-- BEGIN --

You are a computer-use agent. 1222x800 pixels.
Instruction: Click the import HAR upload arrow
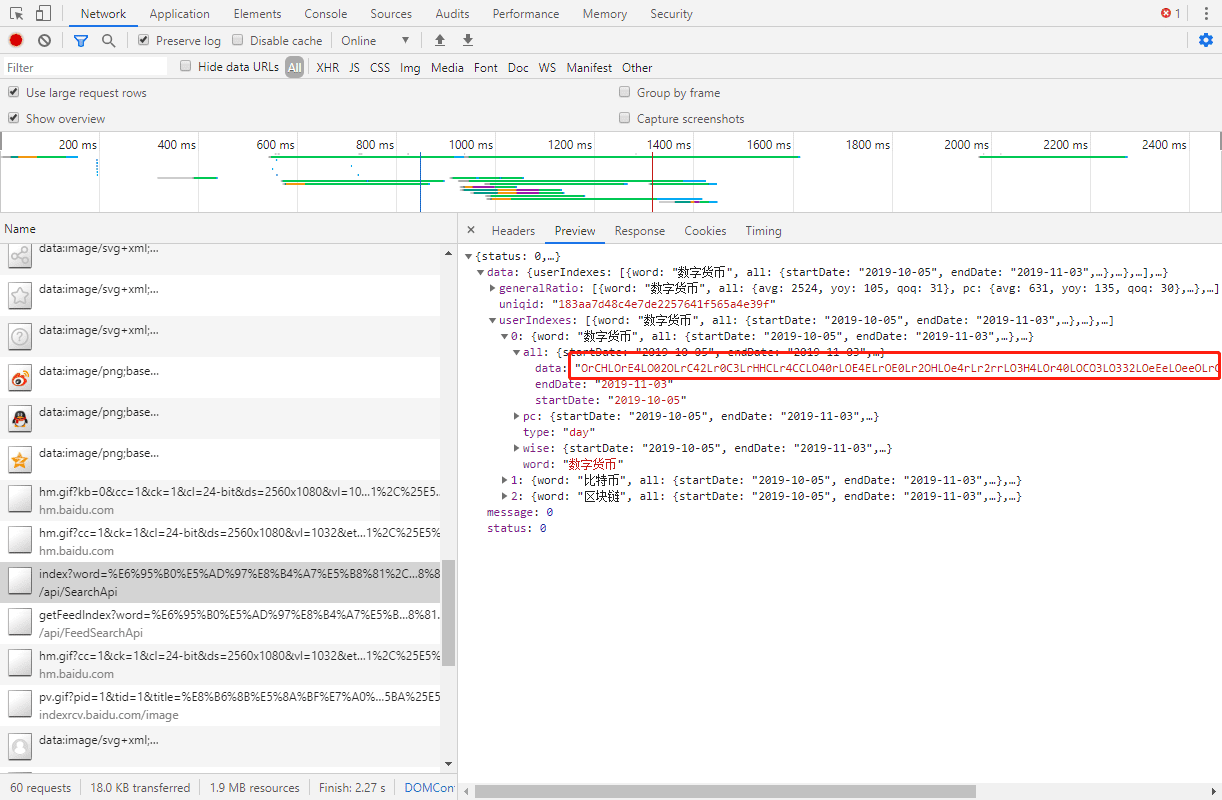439,41
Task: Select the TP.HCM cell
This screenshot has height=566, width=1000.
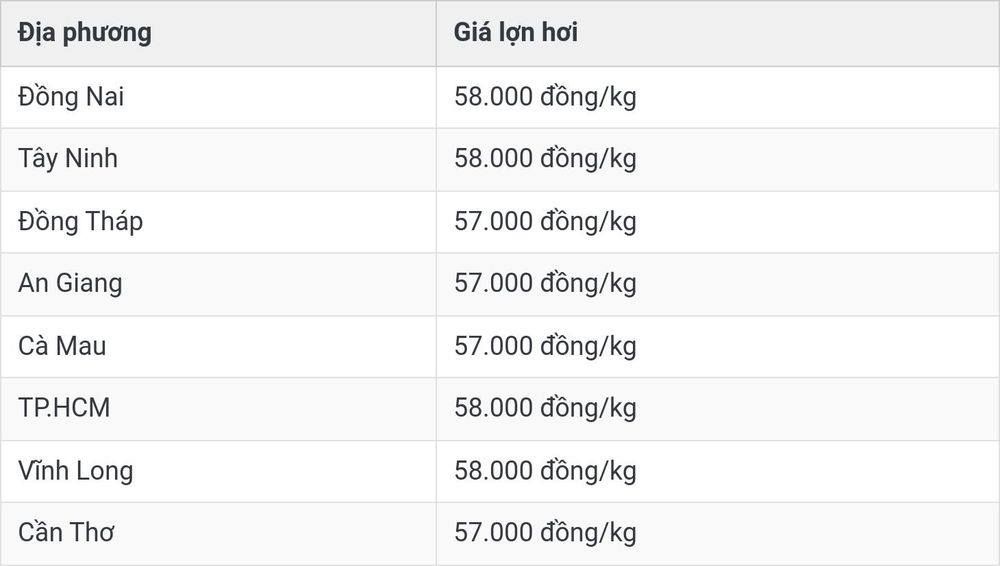Action: pyautogui.click(x=218, y=408)
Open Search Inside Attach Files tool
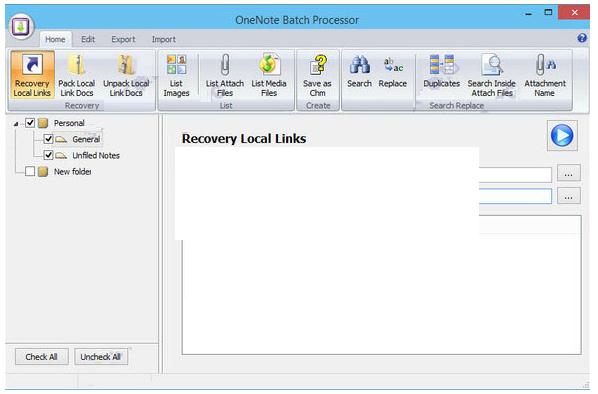Screen dimensions: 598x394 (x=492, y=75)
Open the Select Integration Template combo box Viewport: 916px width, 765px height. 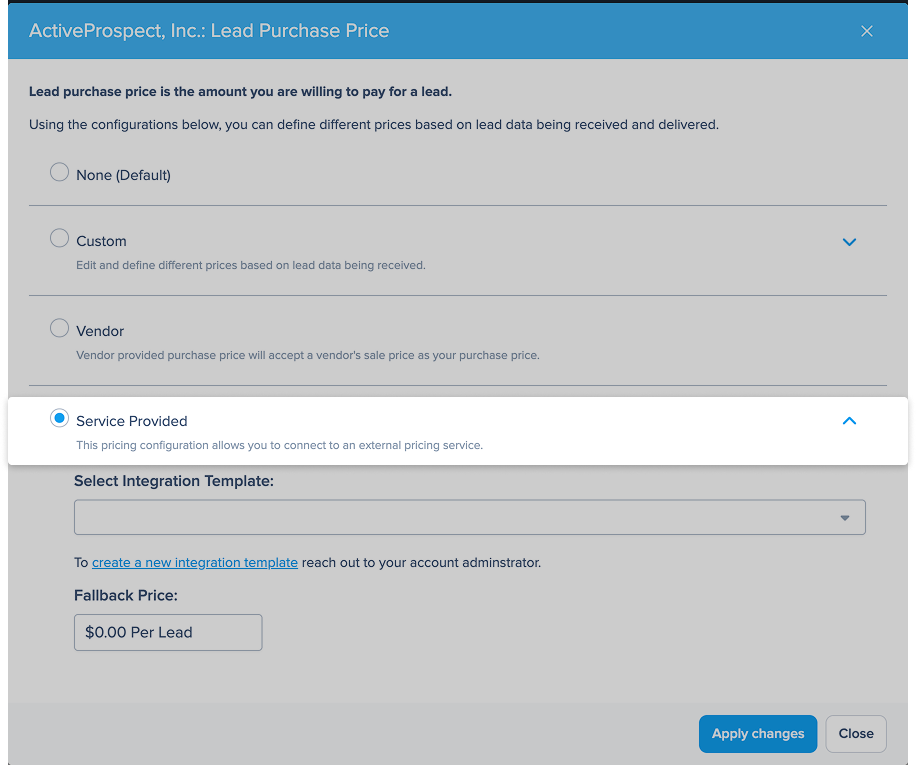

-- END --

*PROMPT*
Can you give every line of the entries above as a JSON list of strings, one string per line, with blank lines skipped and the pictures left out?

*RESPONSE TO THIS TASK*
[
  "You are a computer-use agent. 1222x800 pixels.",
  "Instruction: Click the import HAR upload arrow",
  "439,41",
  "Task: Select the TP.HCM cell",
  "This screenshot has height=566, width=1000.",
  "Action: pyautogui.click(x=218, y=408)",
  "Open Search Inside Attach Files tool",
  "Screen dimensions: 598x394 (x=492, y=75)",
  "Open the Select Integration Template combo box Viewport: 916px width, 765px height. "
]